Parallel tool execution Adopted asyncio.TaskGroup in ToolInvoker.invoke_all with optional max_concurrency semaphore and structured error collection.
Parallel agent execution Adopted ParallelExecutor with TaskGroup + Semaphore concurrency limits, ResourceLock for exclusive file-path claims, progress tracking, and shutdown awareness.
Tool permission checking Adopted Category-level gating based on ToolAccessLevel. Priority-based resolution: denied list, allowed list, level categories, then deny.
Tool sandboxing Adopted Layered: in-process path validation for file system tools, SubprocessSandbox for git tools, DockerSandbox for code execution. Per-category backend selection via SandboxingConfig and sandbox factory.
Crash recovery Adopted Pluggable RecoveryStrategy protocol. Current: FailAndReassignStrategy. Planned: CheckpointStrategy for per-turn state persistence.
Personality compatibility Adopted Weighted composite scoring: 60% Big Five similarity, 20% collaboration alignment, 20% conflict approach.
Agent behavior testing Planned Scripted FakeProvider for unit tests; behavioral outcome assertions for integration tests.
LLM call analytics Adopted Proxy metrics (turns_per_task, tokens_per_task) and data models for call categorization, coordination metrics, and orchestration ratio.
Cost tiers and quota tracking Adopted Configurable CostTierDefinition with merge/override semantics. QuotaTracker enforces per-provider request/token quotas with window-based rotation.
Shared org memory Adopted OrgMemoryBackend protocol with HybridPromptRetrievalBackend. Seniority-based write access control. Core policies in system prompts; extended facts retrieved on demand.
Memory consolidation Adopted ConsolidationStrategy protocol with simple (deduplication + summarization) and dual-mode (density-aware: abstractive LLM summary for sparse content, extractive preservation for dense content) strategies. RetentionEnforcer for age-based cleanup. ArchivalStore for cold storage with deterministic index-based restore.
State coordination Adopted Centralized single-writer TaskEngine with asyncio.Queue. Agents submit requests; engine applies model_validate / with_transition sequentially and publishes snapshots.

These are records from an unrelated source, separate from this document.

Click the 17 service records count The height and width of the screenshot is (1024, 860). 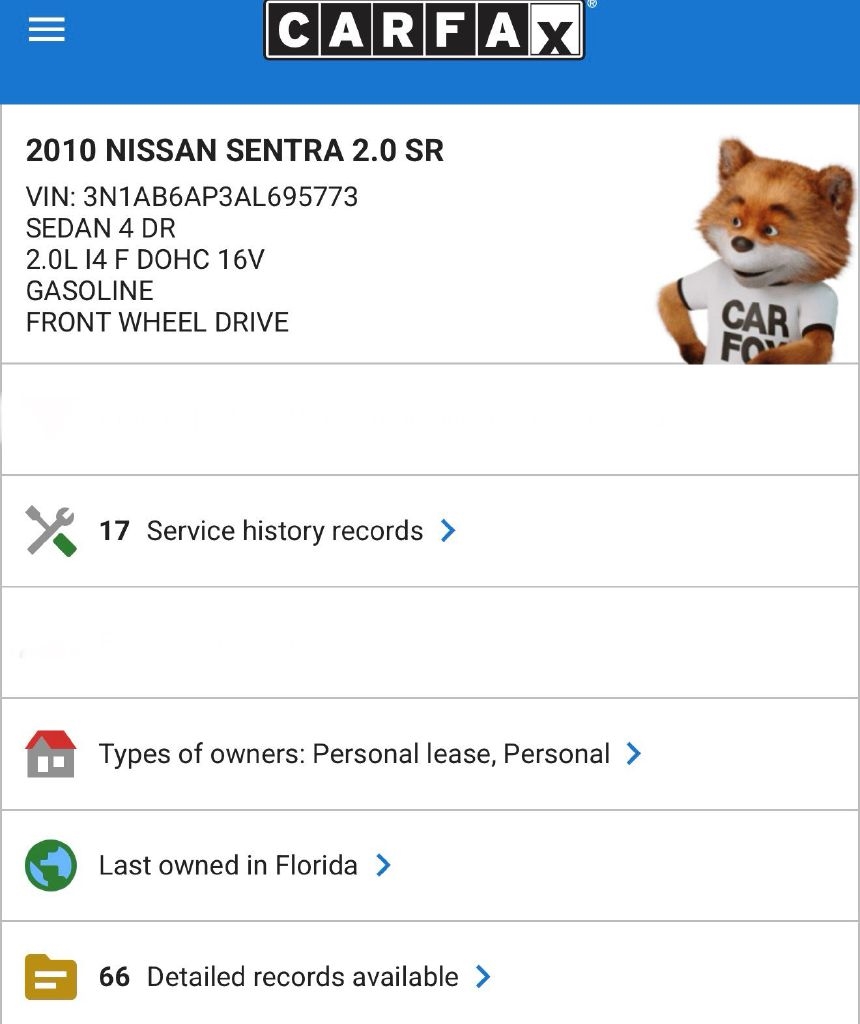(x=114, y=531)
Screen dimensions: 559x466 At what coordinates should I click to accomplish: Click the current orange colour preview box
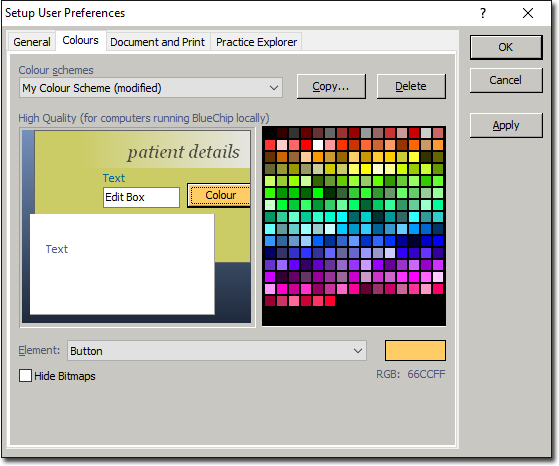(x=415, y=350)
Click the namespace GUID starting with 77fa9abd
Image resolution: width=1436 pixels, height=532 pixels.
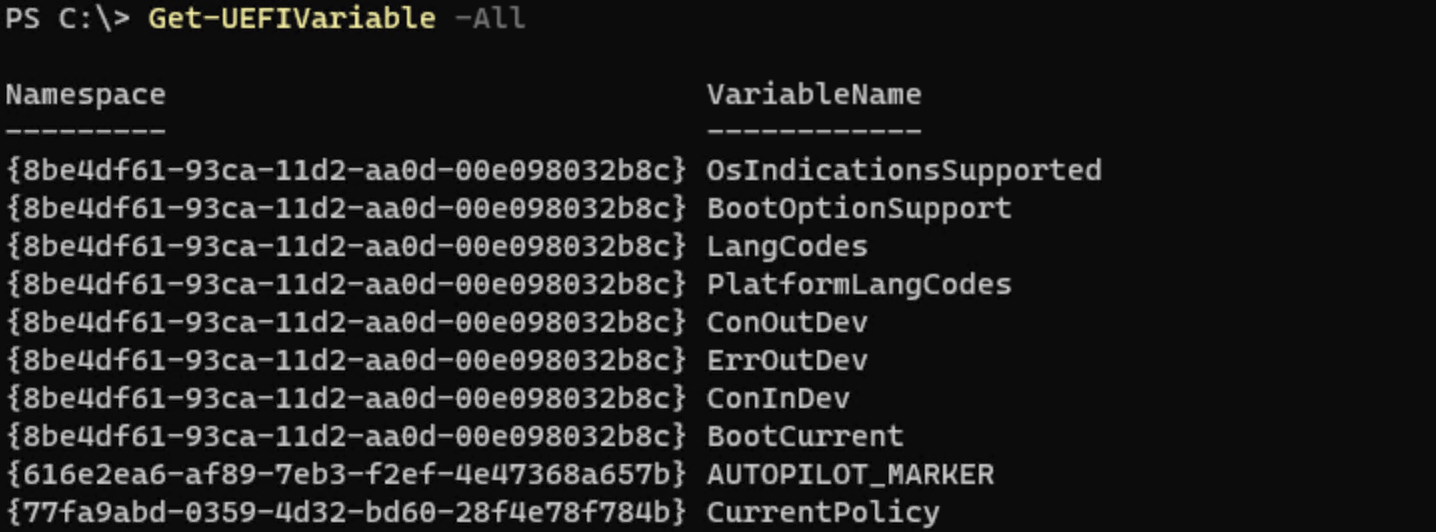pyautogui.click(x=346, y=512)
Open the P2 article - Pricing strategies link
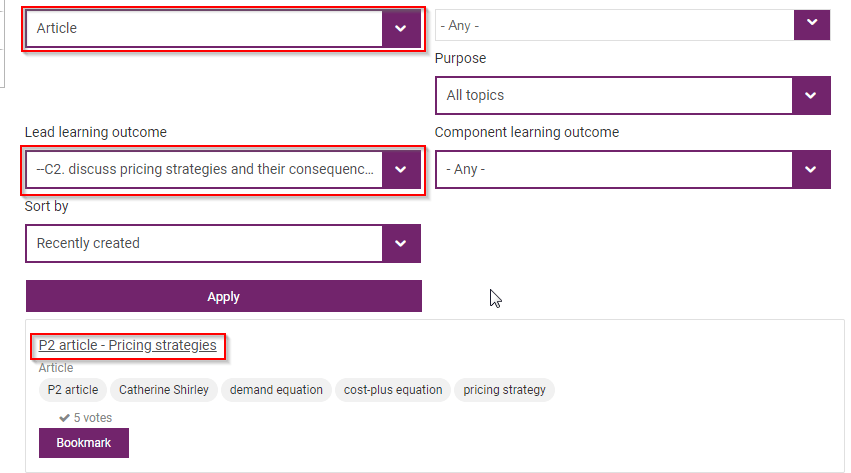The width and height of the screenshot is (851, 473). [x=127, y=346]
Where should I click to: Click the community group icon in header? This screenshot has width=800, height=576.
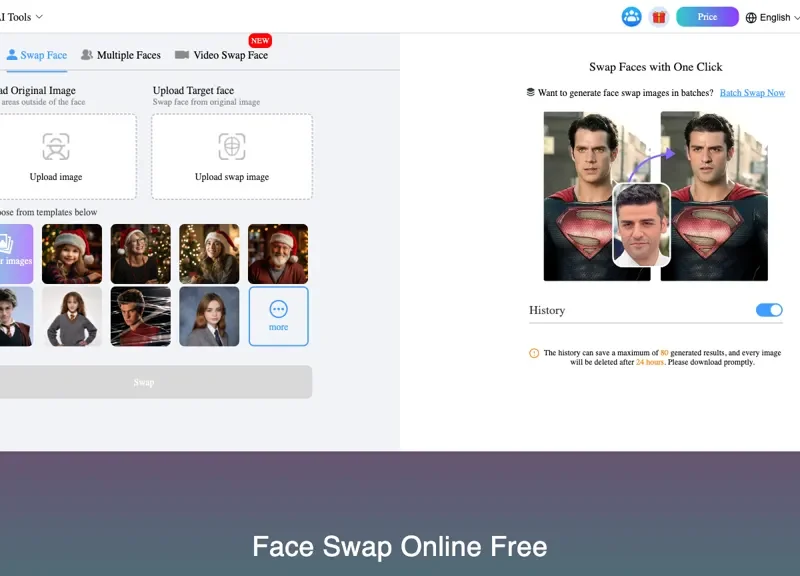pyautogui.click(x=631, y=17)
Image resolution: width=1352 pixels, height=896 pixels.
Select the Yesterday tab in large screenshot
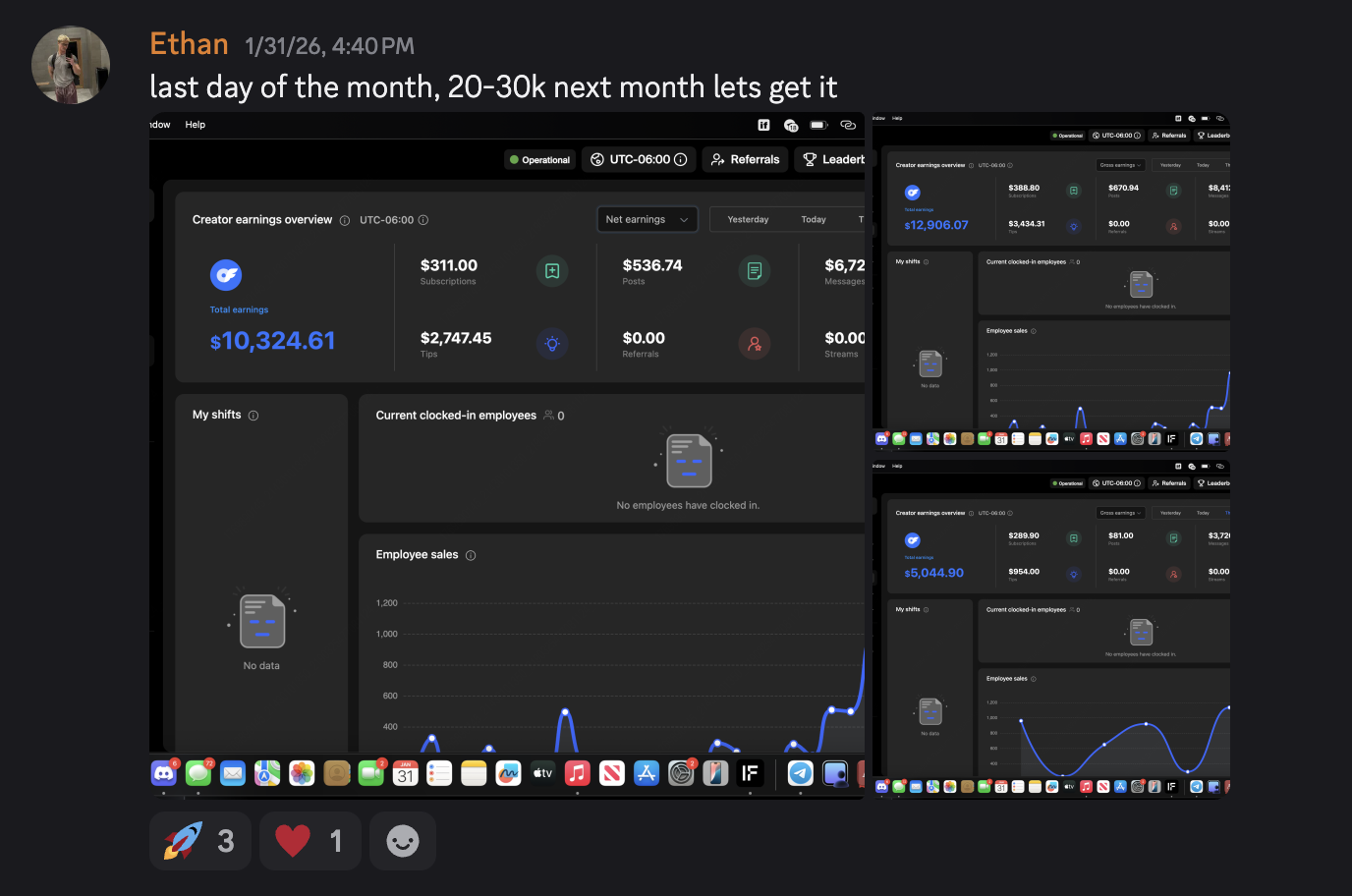point(748,219)
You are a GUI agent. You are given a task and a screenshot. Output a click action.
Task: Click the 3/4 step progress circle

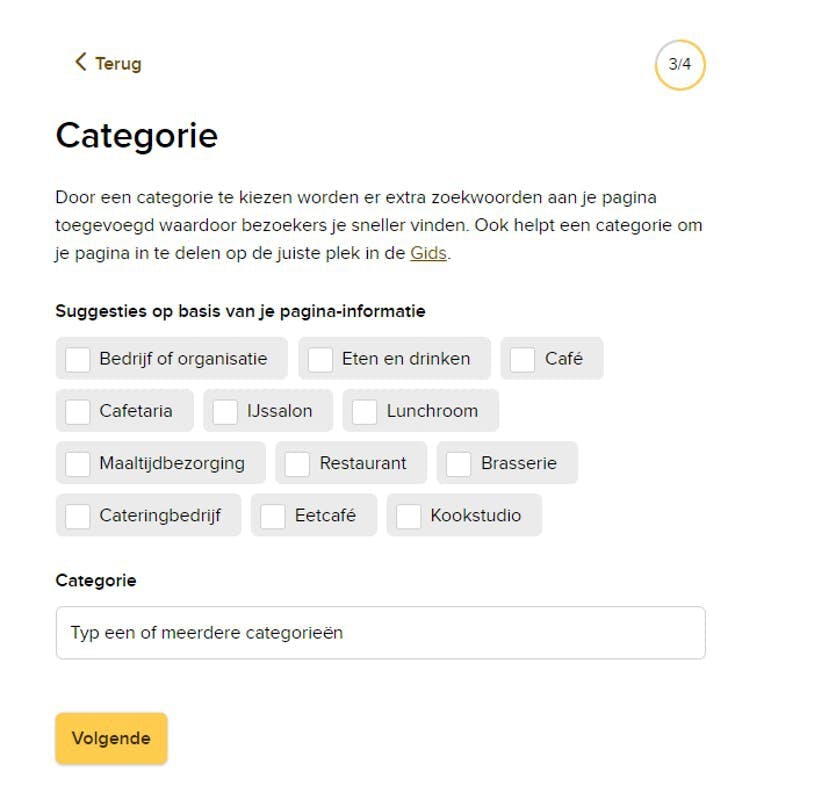click(x=680, y=65)
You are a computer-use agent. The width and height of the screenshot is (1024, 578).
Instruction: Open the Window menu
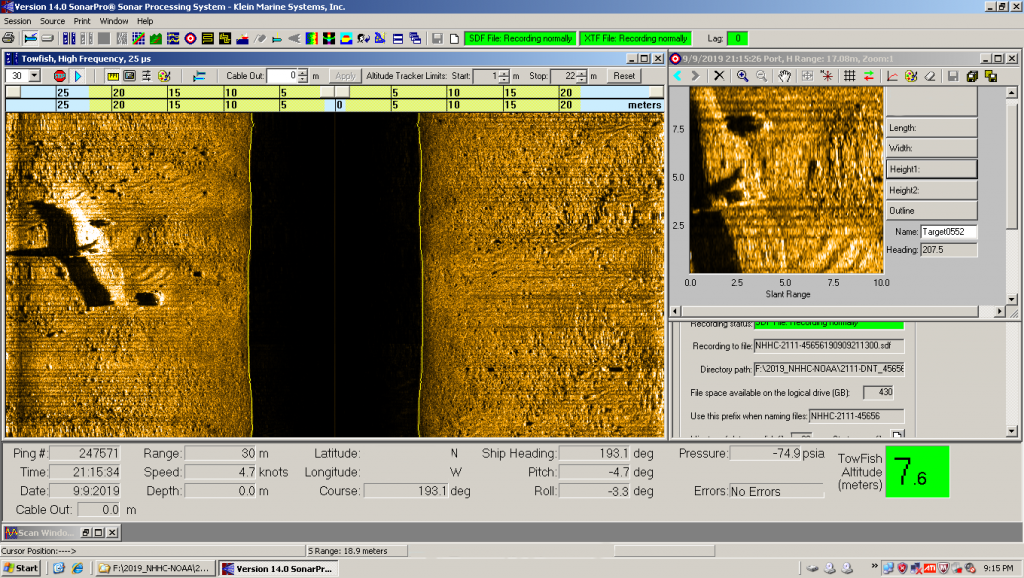114,21
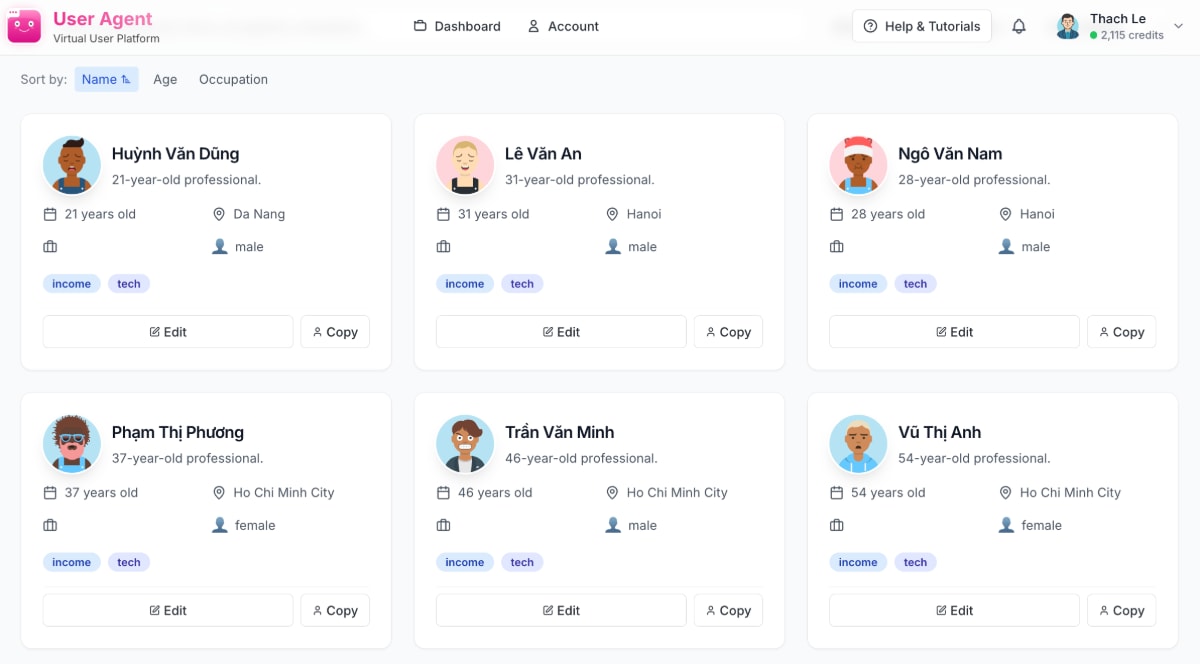Toggle the income tag on Phạm Thị Phương's card
1200x664 pixels.
tap(71, 562)
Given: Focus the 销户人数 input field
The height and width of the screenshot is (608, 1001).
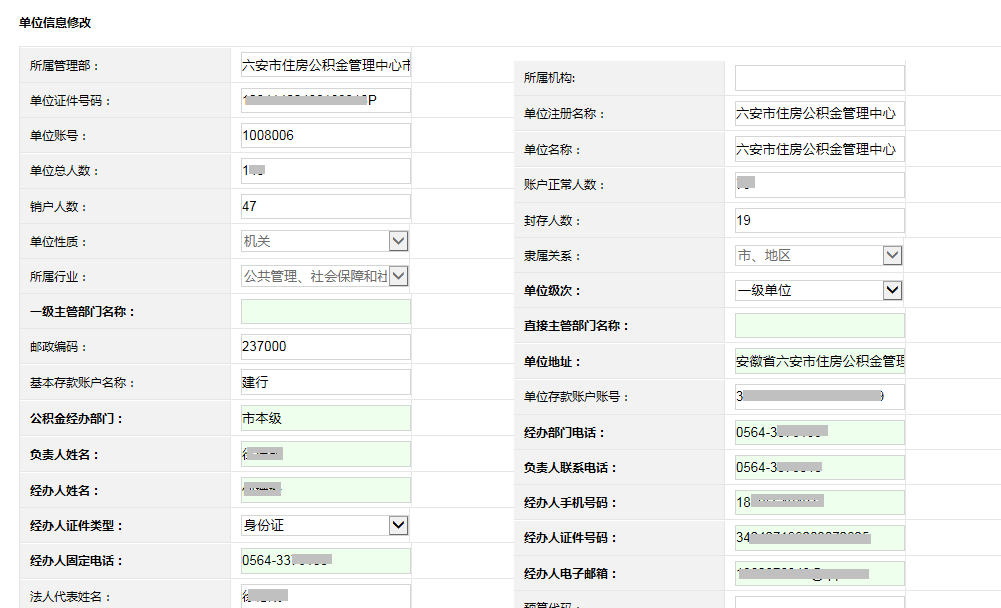Looking at the screenshot, I should pyautogui.click(x=325, y=206).
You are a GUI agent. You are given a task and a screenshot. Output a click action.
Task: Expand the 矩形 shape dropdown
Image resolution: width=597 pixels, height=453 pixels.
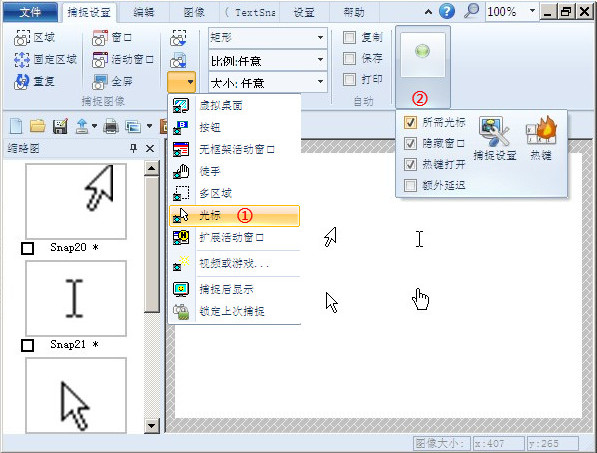pyautogui.click(x=268, y=38)
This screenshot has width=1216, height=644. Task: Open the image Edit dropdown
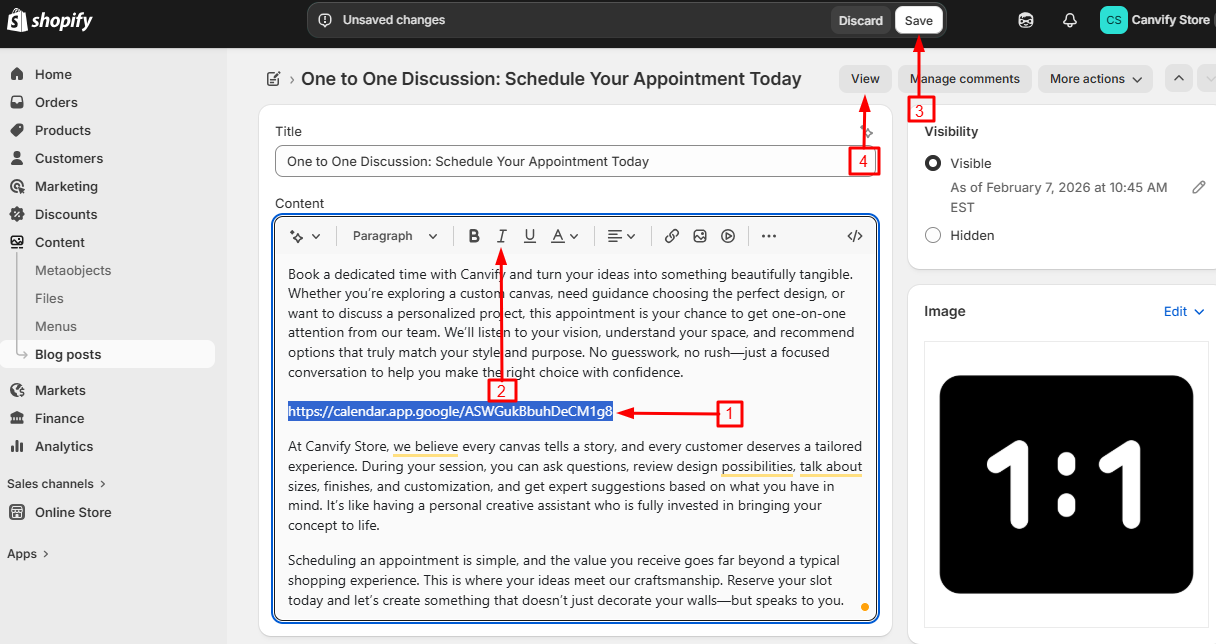click(1184, 312)
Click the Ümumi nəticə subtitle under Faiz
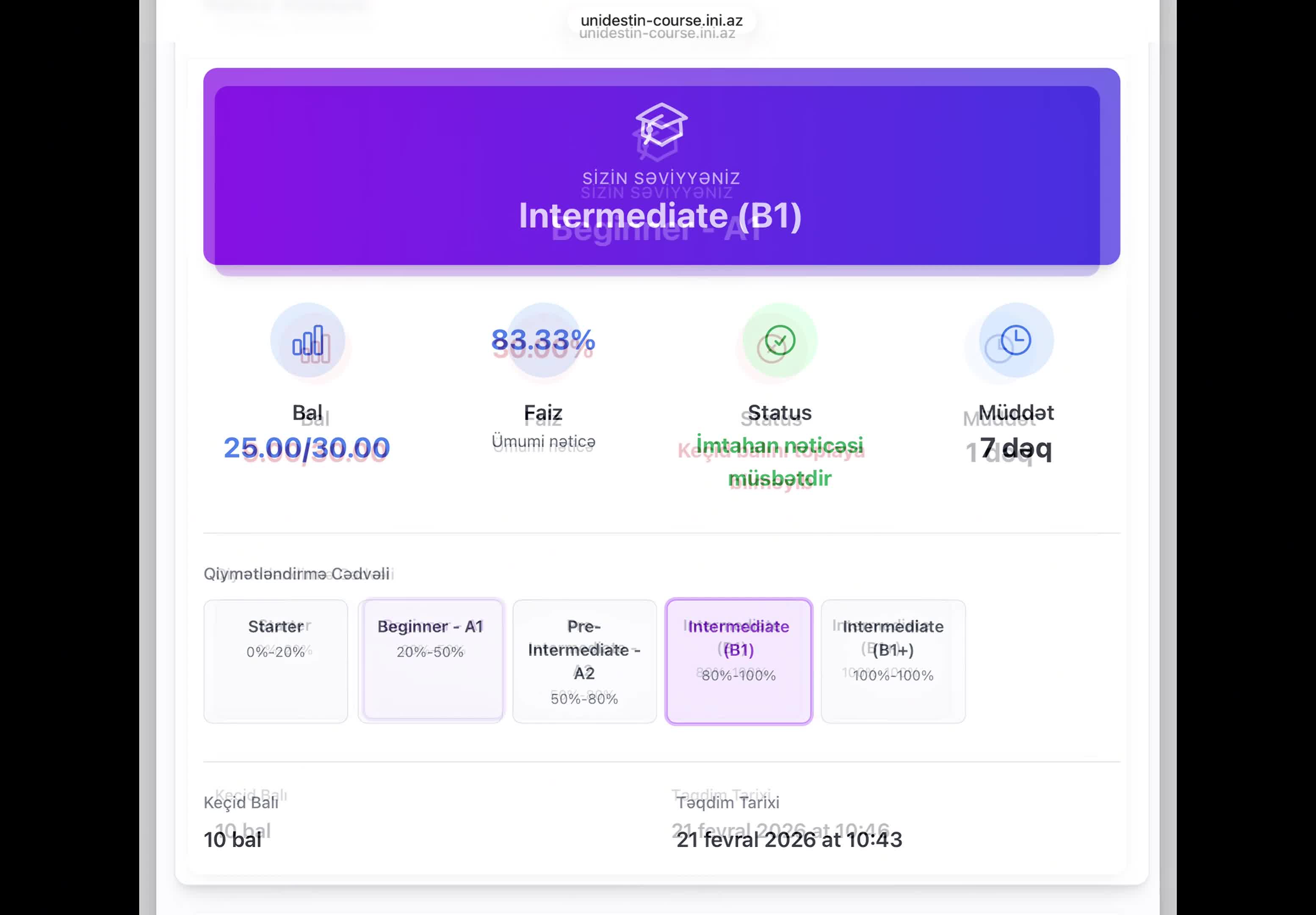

Workspace isolation Adopted Pluggable WorkspaceIsolationStrategy protocol. Default: git worktrees with sequential merge on completion.
Graceful shutdown Adopted Pluggable ShutdownStrategy protocol with cooperative 30-second timeout. Force-cancel after timeout with INTERRUPTED status.
Template inheritance Adopted extends field triggers parent resolution at render time with deep merge by field type. Circular chain detection included.
Communication foundation Adopted MessageBus protocol with pull-model receive(), MessageDispatcher for concurrent handler routing, AgentMessenger per-agent facade.
Delegation and loop prevention Adopted DelegationGuard orchestrates five mechanisms (ancestry, depth, dedup, rate limit, circuit breaker) in sequence with short-circuit on first rejection.
Task assignment Adopted TaskAssignmentStrategy protocol with six strategies: Manual, RoleBased, LoadBalanced, CostOptimized, Hierarchical, and Auction.
Conflict resolution Adopted ConflictResolver protocol with four strategies: Authority, Debate, Human Escalation, and Hybrid.
Pydantic alias for YAML directives Adopted Field(alias="_remove") in TemplateAgentConfig -- YAML uses _remove: true, Python accesses agent.remove. Keeps YAML human-readable while avoiding leading-underscore attributes.